Entries on target coordinates
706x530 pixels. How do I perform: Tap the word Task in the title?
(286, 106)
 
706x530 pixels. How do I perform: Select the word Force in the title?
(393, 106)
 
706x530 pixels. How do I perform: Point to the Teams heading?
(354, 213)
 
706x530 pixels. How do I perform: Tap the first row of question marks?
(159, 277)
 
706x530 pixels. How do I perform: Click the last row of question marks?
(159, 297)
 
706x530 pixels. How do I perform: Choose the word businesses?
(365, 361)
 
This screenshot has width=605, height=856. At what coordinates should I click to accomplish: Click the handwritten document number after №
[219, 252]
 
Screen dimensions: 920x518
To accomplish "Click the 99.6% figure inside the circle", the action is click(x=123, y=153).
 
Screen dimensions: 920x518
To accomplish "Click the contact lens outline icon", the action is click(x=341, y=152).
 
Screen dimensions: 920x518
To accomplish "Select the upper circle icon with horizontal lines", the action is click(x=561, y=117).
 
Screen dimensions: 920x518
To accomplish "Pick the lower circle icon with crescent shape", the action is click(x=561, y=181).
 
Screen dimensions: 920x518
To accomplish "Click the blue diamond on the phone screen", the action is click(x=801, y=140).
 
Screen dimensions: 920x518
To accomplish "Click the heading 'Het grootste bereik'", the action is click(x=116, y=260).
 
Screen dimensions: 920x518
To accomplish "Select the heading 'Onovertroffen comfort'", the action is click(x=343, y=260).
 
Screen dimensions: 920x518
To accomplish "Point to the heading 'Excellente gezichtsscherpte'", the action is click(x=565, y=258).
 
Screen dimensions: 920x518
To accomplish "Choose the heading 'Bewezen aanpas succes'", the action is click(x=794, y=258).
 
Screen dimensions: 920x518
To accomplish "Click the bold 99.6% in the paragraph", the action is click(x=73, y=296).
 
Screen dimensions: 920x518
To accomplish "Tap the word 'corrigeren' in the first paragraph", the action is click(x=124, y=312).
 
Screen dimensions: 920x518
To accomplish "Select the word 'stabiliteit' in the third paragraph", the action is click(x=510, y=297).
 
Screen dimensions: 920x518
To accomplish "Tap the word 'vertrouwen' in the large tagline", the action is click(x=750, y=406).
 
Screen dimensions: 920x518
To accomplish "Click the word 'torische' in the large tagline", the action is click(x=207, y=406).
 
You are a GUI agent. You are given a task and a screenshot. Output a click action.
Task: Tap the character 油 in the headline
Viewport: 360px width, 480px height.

What is required:
Which lines in the records above contain the string "heading"? Show each of them.

Completed task:
706x530 pixels. How do I perform: Point to the Teams heading?
To accomplish "Click the heading 'Het grootste bereik'", the action is click(x=116, y=260).
To accomplish "Select the heading 'Onovertroffen comfort'", the action is click(x=343, y=260).
To accomplish "Point to the heading 'Excellente gezichtsscherpte'", the action is click(x=565, y=258).
To accomplish "Choose the heading 'Bewezen aanpas succes'", the action is click(x=794, y=258).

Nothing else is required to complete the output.